I got inspiration for this topic from the new GPU Zen 3 book. This had an article about this and I've always been curious on how to implement occlusion culling. I did some surface level research and kept track of resources that might be relevant (can be found below).
Research
During this phase I read over all the resources I collected during the preparation phase, and looked for more as well. As I was reading up on this, I created questions for myself about things I was unsure about. And while doing the research, I started writing out a plan for how to implement this feature.
Questions
- How big should the depth buffer be for the algorithm?
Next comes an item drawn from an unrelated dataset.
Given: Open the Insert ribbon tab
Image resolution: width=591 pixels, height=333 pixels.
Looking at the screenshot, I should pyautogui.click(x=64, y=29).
- Answer: The same size as the largest dimension of the depth buffer. We need to down sample it level by level, so we need to start at the biggest resolution.
- Does the depth buffer need to be square?
- Answer: MIP level selection becomes more complicated if the lengths are not square
- Can we reuse the normal depth buffer as HZB?
- Answer: During the first pass we still render to the depth buffer, we use this as the input for the HZB.
- During the First Pass, do we render the results only for the depth buffer, or also as actual draws?
- Answer: You render the draws that were visible in the previous frame to the gbuffers.
- How do we down-sample? Compute shader, or can we blit.
- Answer: Blit only has the vk::Filter options for scaling the image, which does not satisfy the requirement that we need to choose the highest value.
- Answer: Using the sampler filter minmax extension, we can use reduction modes to more easily sample the HZB and depth buffer.
Plan
Initialization
- Create HZB image with a mip chain
- Create visibility buffer the same size as all the draws, with one bool per draw
- Can be optimized by packing this into bits
Render loop
- Generate draws
- Generate draws based on what is currently visible in the visibilty buffer. Also perform frustum culling, to cull out what it isn't visible.
- First pass
- Render out all the draws generated.
- Build HZB
- Build a mip chain for the HZB using the depth buffer.
- Generate draws again
- Ignore all draws that were already processed in the first pass.
- Frustum cull
- Occlusion cull
- Get AABB of bounding sphere in screen space
- Determine mip index of HZB based on AABB
- Sample correct LOD from the HZB
- Compare sample against nearest depth of the object we're testing
- Second Pass
- Render out the newly generated draws
Profiling results
To look at the profiling results I want to review the difference between 3 scenes. Each of these scenes having some special properties that I'll note down. To review the differences between the before and after I want to analyze the following: the before state is just the duration for the geometry pass to run, the after is the duration of the geometry pass, plus the building of the hzb, and draw generation.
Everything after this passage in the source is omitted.